• How to complete this task: Range to reproduce from the entries below: the line with "খুলে দেয়া হলো ছেঁউড়িয়ার লালন আখড়া (157, 287)", the line with "DMCA (153, 2287)", and every line in between. Give them exactly and give nothing else.
#### Provided records ####
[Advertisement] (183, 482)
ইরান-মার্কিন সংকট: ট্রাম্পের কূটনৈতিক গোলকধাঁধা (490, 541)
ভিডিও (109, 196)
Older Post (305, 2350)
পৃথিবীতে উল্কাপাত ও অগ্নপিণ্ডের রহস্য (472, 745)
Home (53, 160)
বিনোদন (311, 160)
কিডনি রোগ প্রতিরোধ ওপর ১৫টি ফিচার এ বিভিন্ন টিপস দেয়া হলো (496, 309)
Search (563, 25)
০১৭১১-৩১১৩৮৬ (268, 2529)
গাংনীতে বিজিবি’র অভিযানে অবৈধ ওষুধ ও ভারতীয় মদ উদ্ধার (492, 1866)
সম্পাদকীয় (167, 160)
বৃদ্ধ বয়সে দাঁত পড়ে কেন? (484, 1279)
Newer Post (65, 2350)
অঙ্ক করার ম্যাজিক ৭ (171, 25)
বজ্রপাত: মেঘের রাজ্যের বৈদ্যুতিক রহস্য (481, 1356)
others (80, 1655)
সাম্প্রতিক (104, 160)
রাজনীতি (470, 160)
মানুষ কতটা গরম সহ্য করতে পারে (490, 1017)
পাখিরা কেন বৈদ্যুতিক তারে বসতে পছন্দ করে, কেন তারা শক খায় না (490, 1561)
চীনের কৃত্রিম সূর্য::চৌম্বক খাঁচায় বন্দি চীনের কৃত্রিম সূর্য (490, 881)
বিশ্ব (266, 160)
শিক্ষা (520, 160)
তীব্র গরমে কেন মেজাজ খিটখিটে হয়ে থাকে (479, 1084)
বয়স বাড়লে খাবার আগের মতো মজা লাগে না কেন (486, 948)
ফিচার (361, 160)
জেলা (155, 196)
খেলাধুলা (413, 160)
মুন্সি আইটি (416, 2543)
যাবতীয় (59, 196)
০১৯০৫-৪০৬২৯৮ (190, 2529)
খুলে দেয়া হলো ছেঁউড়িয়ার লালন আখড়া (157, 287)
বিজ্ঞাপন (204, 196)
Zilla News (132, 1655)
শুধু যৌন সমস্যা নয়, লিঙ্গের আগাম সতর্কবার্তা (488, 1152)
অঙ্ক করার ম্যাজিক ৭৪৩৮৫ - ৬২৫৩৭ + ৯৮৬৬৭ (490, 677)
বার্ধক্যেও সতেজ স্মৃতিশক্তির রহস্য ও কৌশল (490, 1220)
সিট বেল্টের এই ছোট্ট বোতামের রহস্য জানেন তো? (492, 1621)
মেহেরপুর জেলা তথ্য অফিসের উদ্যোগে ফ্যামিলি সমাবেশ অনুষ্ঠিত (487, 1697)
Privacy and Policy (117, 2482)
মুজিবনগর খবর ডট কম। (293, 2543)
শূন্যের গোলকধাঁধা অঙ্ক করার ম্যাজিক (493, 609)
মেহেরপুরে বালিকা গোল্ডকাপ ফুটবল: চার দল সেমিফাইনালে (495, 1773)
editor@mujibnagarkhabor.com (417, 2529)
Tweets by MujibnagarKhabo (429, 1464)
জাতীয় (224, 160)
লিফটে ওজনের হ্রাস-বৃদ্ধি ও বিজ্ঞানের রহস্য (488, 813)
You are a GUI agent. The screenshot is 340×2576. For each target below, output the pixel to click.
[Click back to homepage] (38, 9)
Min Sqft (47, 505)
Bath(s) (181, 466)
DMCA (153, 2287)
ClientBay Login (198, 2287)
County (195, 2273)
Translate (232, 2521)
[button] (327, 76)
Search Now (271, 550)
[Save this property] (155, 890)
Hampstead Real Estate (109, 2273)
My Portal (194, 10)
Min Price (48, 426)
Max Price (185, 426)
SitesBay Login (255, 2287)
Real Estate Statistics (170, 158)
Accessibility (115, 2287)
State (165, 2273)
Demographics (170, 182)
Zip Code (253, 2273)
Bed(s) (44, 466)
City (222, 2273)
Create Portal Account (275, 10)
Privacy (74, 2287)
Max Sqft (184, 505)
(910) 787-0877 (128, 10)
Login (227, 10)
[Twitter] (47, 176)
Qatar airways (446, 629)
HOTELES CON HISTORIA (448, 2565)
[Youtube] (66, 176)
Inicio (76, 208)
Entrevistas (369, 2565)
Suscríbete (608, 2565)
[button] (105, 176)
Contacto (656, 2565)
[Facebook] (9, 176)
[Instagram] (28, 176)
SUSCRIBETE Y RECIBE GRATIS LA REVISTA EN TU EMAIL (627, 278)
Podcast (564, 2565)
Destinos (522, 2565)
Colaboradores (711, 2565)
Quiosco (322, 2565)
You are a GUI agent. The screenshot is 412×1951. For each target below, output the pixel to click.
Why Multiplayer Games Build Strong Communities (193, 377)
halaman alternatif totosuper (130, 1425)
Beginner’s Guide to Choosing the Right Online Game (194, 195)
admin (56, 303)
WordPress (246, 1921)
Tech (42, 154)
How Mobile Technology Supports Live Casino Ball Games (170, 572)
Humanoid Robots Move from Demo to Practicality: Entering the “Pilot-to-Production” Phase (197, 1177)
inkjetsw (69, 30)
####
• Problem solution:
খুলে দেয়া হলো ছেঁউড়িয়ার লালন আখড়া (157, 287)
বিজ্ঞাপন (204, 196)
Zilla News (132, 1655)
শুধু যৌন সমস্যা নয়, লিঙ্গের আগাম সতর্কবার্তা (488, 1152)
অঙ্ক করার ম্যাজিক ৭৪৩৮৫ - ৬২৫৩৭ + ৯৮৬৬৭ (490, 677)
বার্ধক্যেও সতেজ স্মৃতিশক্তির রহস্য ও কৌশল (490, 1220)
সিট বেল্টের এই ছোট্ট বোতামের রহস্য জানেন তো? (492, 1621)
মেহেরপুর জেলা তথ্য অফিসের উদ্যোগে ফ্যামিলি সমাবেশ অনুষ্ঠিত (487, 1697)
Privacy and Policy (117, 2482)
মুজিবনগর খবর ডট কম। (293, 2543)
শূন্যের গোলকধাঁধা অঙ্ক করার ম্যাজিক (493, 609)
মেহেরপুরে বালিকা গোল্ডকাপ ফুটবল: চার দল সেমিফাইনালে (495, 1773)
editor@mujibnagarkhabor.com (417, 2529)
Tweets by MujibnagarKhabo (429, 1464)
জাতীয় (224, 160)
লিফটে ওজনের হ্রাস-বৃদ্ধি ও বিজ্ঞানের রহস্য (488, 813)
You are a GUI agent. The screenshot is 340×2576. For each target below, output the pixel to click.
[Click back to homepage] (38, 9)
Min Sqft (47, 505)
Bath(s) (181, 466)
DMCA (153, 2287)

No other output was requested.